Durante le guerre contro il duca borgognone Carlo il Temerario, i bernesi avevano occupato il Paese di Vaud, allora appartenente alla Savoia, alleata della Borgogna. Anche i Vescovi-Conti di Sion (Vallese) erano riusciti a strappare ai Savoia il Basso Vallese (dove ancor oggi si parla il francese).
Contro questa bramosia di conquista, condivisa anche da altri Cantoni della Svizzera interna, era intervenuto (v. articolo del 2.3.2016) a più riprese il santo eremita Nicolao della Flüe, ma evidentemente le sante parole non bastarono. Fu solo dopo Marignano che gli svizzeri cominciarono a rendersi conto che il tempo delle conquiste facili era finito e che dovevano pensare a consolidarsi e rafforzare l’unità. I Cantoni confederati erano ormai tredici, senza contare le terre a loro sottomesse.
Senonché, proprio in quegli anni stava giungendo a maturazione un profondo disagio nelle popolazioni cristiane d’Occidente, che chiedeva radicali cambiamenti nella religione e nella società. Anche in Svizzera stava per nascere e svilupparsi quel vasto movimento noto come «Riforma». Esso mirava principalmente a un rinnovamento della religione e della Chiesa, ma finì per provocare conseguenze profonde allora imprevedibili, oltre che nella religione, nella politica, nella cultura e nella società, rallentando di fatto quel processo di unificazione tra i Cantoni che si stava faticosamente avviando dalla fine del XV secolo.

Compito scritto 1 =>
Ricopia tutte le voci qui sotto, identiche in ogni dettaglio.
Il brano e le voci provengono da fonti diverse.

Voci mostrate =>
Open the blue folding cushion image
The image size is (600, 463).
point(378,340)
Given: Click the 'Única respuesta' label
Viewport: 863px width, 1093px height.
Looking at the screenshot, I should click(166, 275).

Compito scritto 2 =>
Prosegui il brano sulla Svizzera tra conquiste e Riforma a partire dalla sua ultima frase.

Risultato del compito 1 =>
Open the blue folding cushion image
The image size is (600, 463).
point(378,340)
Given: Click the 'Única respuesta' label
Viewport: 863px width, 1093px height.
Looking at the screenshot, I should click(166, 275).

Risultato del compito 2 =>
La Riforma
Erasmo da Rotterdam
Il movimento riformista svizzero partì da Zurigo nel 1518, ma i primi segnali si erano già avuti a Basilea, da cui, quasi un secolo prima, con l’apertura del 17° Concilio ecumenico (1431), si pensava potesse partire la riforma della Chiesa. Di fatto Basilea era divenuta la prima città universitaria della Svizzera, un polo d’attrazione, d’incontro e di dispute per molti filosofi e teologi europei e un’importante centrale tipografica per molti editori.
A Basilea Erasmo da Rotterdam, grande teologo e umanista, aveva appena pubblicato nel 1516, esattamente 500 anni fa, la sua famosa edizione critica in greco e latino del Nuovo Testamento (che servì a Martin Lutero, il grande riformatore tedesco, per la sua traduzione in tedesco). Ma furono Zurigo e Ginevra i principali centri d’irradiazione della Riforma, rispettivamente nella Svizzera tedesca e nella Svizzera francese.
Ulrich Zwingli
A Zurigo, Ulrich Zwingli, già cappellano dei mercenari svizzeri a Marignano e traumatizzato dalla vista di quell’eccidio, sull’esempio delle contestazioni di Lutero alla Chiesa di Roma (dopo le famose tesi del 1517) avviò anche in Svizzera una profonda riflessione sulla pratica religiosa, ritenuta indecorosa e contraria al Vangelo.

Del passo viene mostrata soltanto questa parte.